Last reviewed: 30 April 2026

If your holiday let is rated for business rates instead of council tax, you may qualify for Small Business Rate Relief (SBRR) — and depending on your rateable value, that can reduce your bill to zero. But the day thresholds tightened in 2023, the Valuation Office is actively re-checking properties, and the rules are different in each UK nation.

Here's how holiday let business rates work in 2026.

This is general guidance, not tax or legal advice. Speak to your local council or an accountant for property-specific advice.

Council Tax or Business Rates? The Big Question

Most UK homes pay council tax. Most commercial properties pay business rates. Holiday lets sit on the boundary — and which side you fall on has a significant financial impact.

Why it matters:

  • Business rates often work out cheaper than council tax once Small Business Rate Relief is applied — many small holiday lets pay £0
  • Council tax bills on second homes can now carry a 100% premium in many councils (some councils charge 200% of the standard rate)

□ □ □ □ □ □ □

● **Written instruction 1**
Return the entire holiday let business rates guidance verbatim.
The guidance and the entries come from unrelated sources.

● **Data for the task**
□ □ □ □ □ □ □

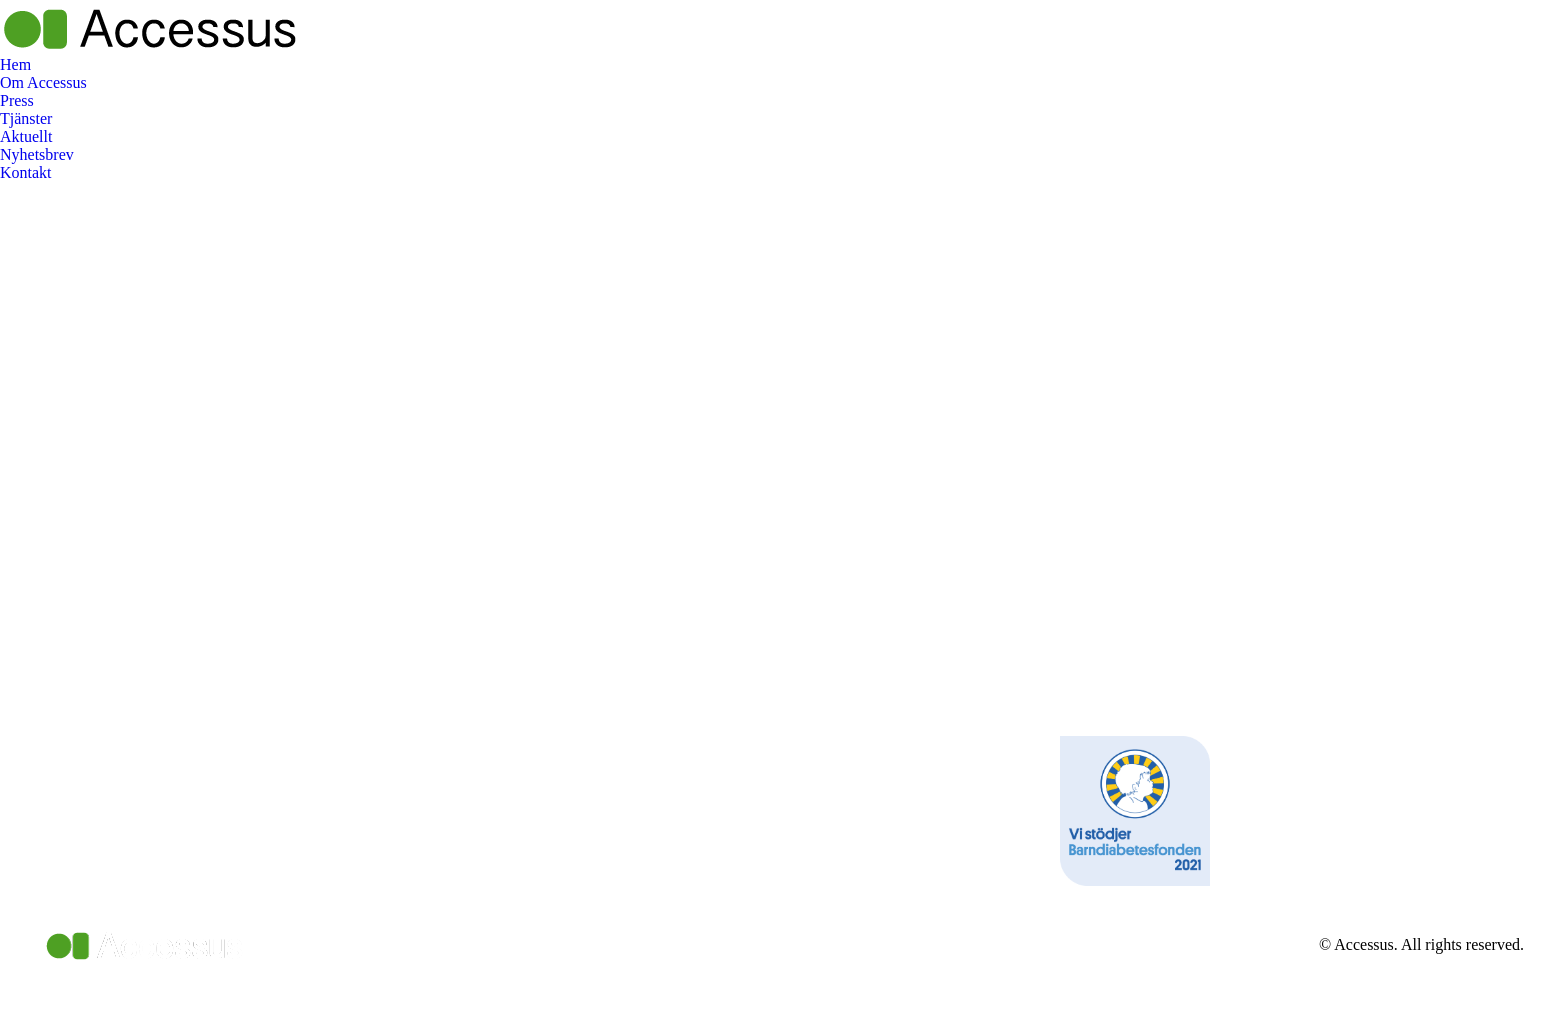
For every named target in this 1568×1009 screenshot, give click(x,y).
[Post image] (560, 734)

□ □ □ □ □ □ □

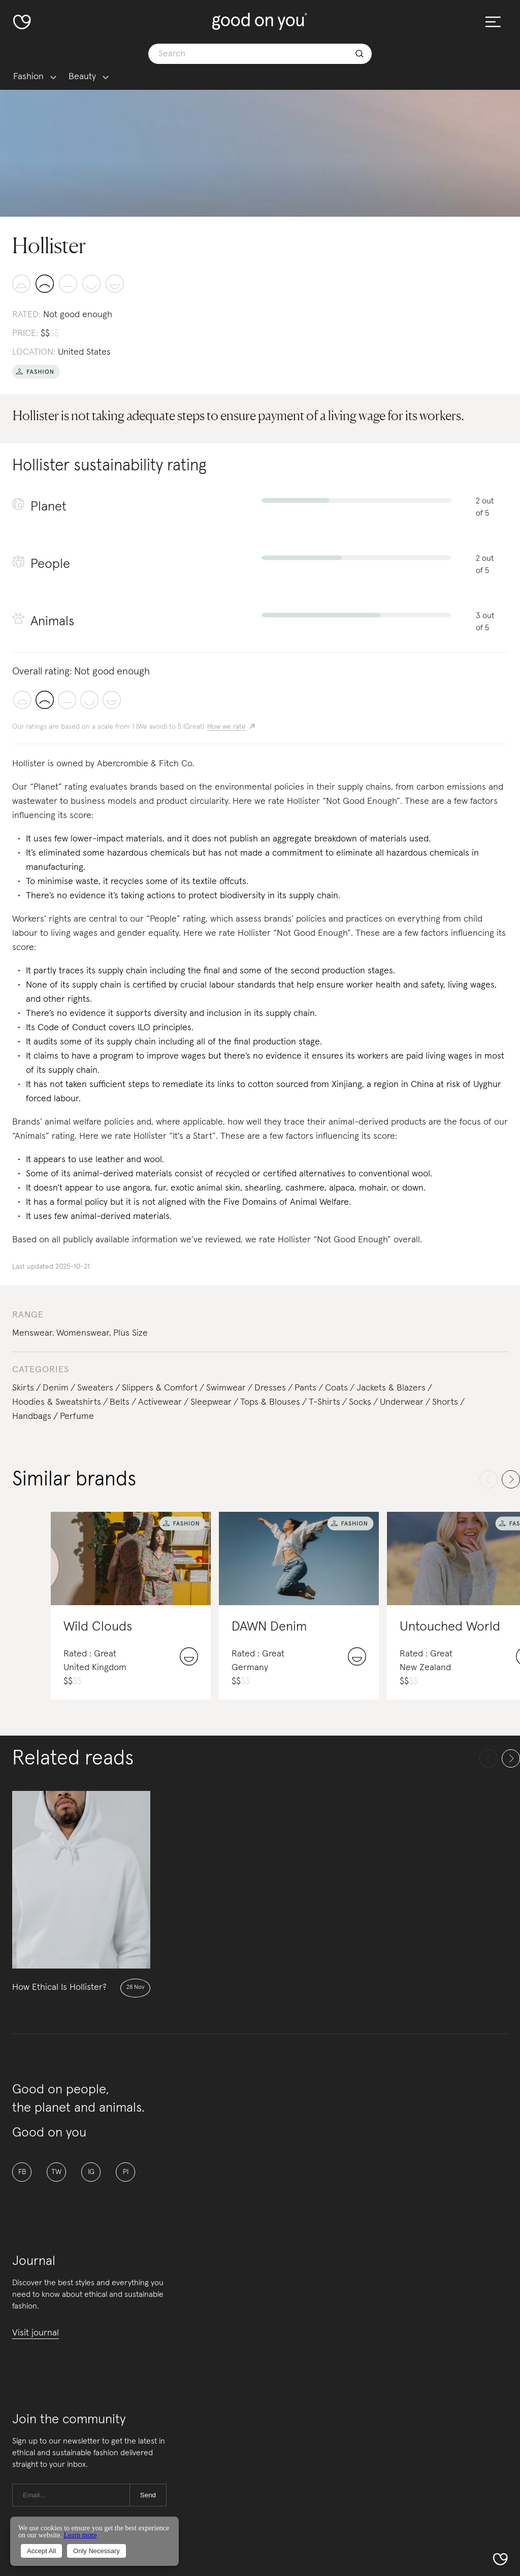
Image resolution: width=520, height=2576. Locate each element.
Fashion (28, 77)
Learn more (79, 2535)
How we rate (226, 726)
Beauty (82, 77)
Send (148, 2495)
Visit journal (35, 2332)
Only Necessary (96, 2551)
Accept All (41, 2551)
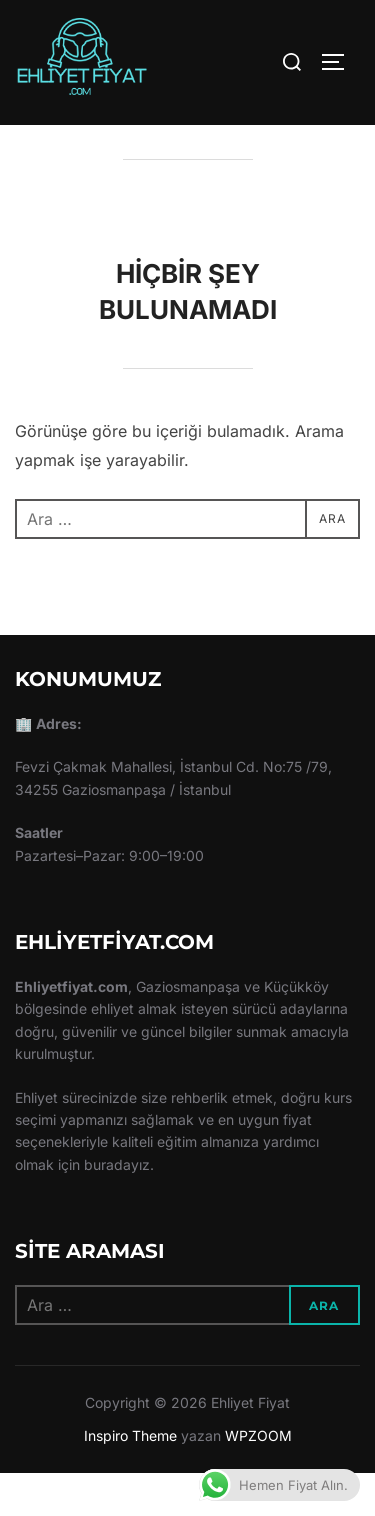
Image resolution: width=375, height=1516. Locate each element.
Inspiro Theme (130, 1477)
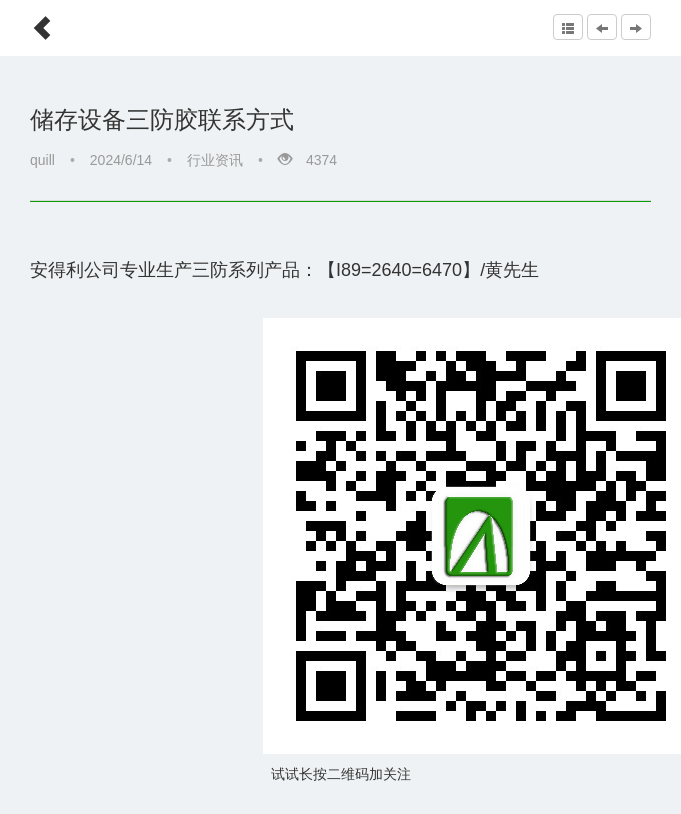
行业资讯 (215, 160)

□ □ □ □ □ □ □

● **Written instruction 2**
Select every line in the entries that contains the string "width".

● **Final result 1**
Last reviewed: 30 April 2026

If your holiday let is rated for business rates instead of council tax, you may qualify for Small Business Rate Relief (SBRR) — and depending on your rateable value, that can reduce your bill to zero. But the day thresholds tightened in 2023, the Valuation Office is actively re-checking properties, and the rules are different in each UK nation.

Here's how holiday let business rates work in 2026.

This is general guidance, not tax or legal advice. Speak to your local council or an accountant for property-specific advice.

Council Tax or Business Rates? The Big Question

Most UK homes pay council tax. Most commercial properties pay business rates. Holiday lets sit on the boundary — and which side you fall on has a significant financial impact.

Why it matters:

  • Business rates often work out cheaper than council tax once Small Business Rate Relief is applied — many small holiday lets pay £0
  • Council tax bills on second homes can now carry a 100% premium in many councils (some councils charge 200% of the standard rate)

● **Final result 2**
Image resolution: width=520, height=2576. Locate each element.
Image resolution: width=375, height=1516. Locate each element.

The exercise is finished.